Apple warned to treat all apps equally in privacy policy changes

9 Feb 2021

Image: © Nikolay N. Antonov/

The EU’s antitrust chief has said the iPhone maker’s privacy update could become a competition issue if it tilts the playing field in Apple’s favour.

As part of its latest iOS 14 update, Apple is introducing privacy changes that are expected to affect app makers. It will give users the choice to block the Identification for Advertisers (IDFA) feature on Apple devices, which app developers use for targeted advertising.

In September last year, the iPhone maker announced that it would push the privacy update out to 2021 to give developers more time to adapt to the change.

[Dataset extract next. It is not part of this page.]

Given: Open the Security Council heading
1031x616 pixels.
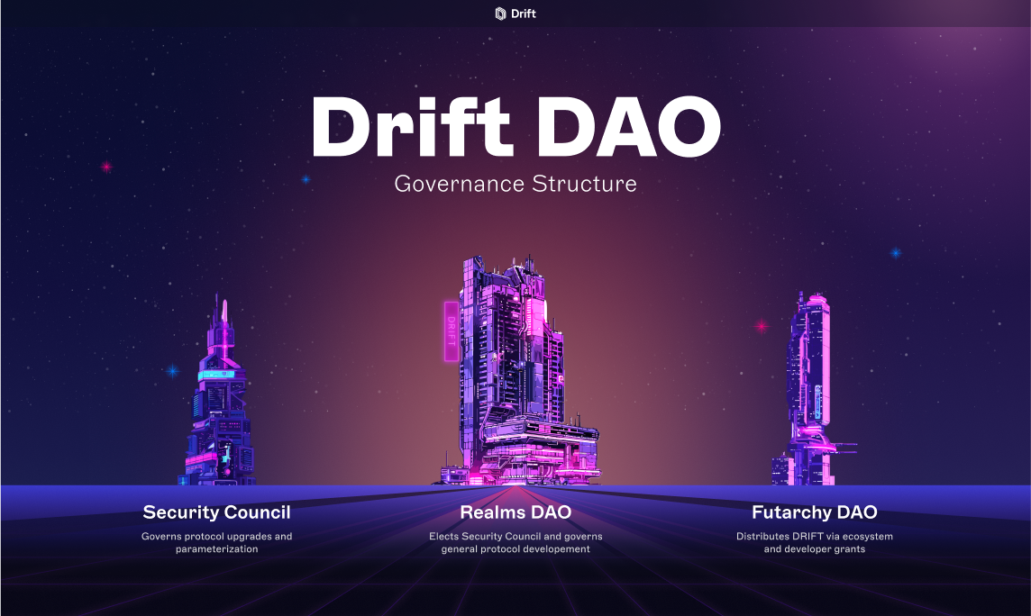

While the update has been praised by many privacy experts, there have also been critics wary of the potential for anticompetitive behaviour.

Now, in an interview with Reuters, EU antitrust chief Margrethe Vestager has warned Apple that it must give equal treatment to all apps on its platform.

Vestager said that while the issue is privacy-related, it could also become an antitrust issue if the update is used to tilt the playing field in Apple’s own favour.

“It can be competition if it is shown that Apple is not treating its own apps in the same way,” she told Reuters.

App tracking transparency

IDFA is used by many developers to track ad performance across devices and target users with specific campaigns. The new Apple update will mean advertisers will need to seek permission to access a user’s unique identification code.

App developers will also need to make it clear to users what data they use and how it is tracked in their App Store page.

Facebook has been one of the loudest critics of the change. In December 2020, the social media giant wrote a blog post criticising the update, claiming that Apple is behaving anticompetitively “by using their control of the App Store to benefit their bottom line at the expense of app developers and small businesses”.

Facebook also took out full-page newspaper ads condemning the privacy update. Google also announced in January that it will stop using a tool from Apple that allows for personalised ads in iPhone apps such as Maps and Youtube, avoiding the new tracking warning altogether.

At the end of January, Apple published a blog post discussing the company’s privacy practices to mark Data Privacy Day. It stated that a feature called the privacy nutrition label will require every app, including its own apps, to give users a summary of the developer’s privacy practices.

It also referenced the new privacy update. Named App Tracking Transparency, Apple said it will “require apps to get the user’s permission before tracking their data across apps or websites owned by other companies. Under Settings, users will be able to see which apps have requested permission to track and make changes as they see fit.”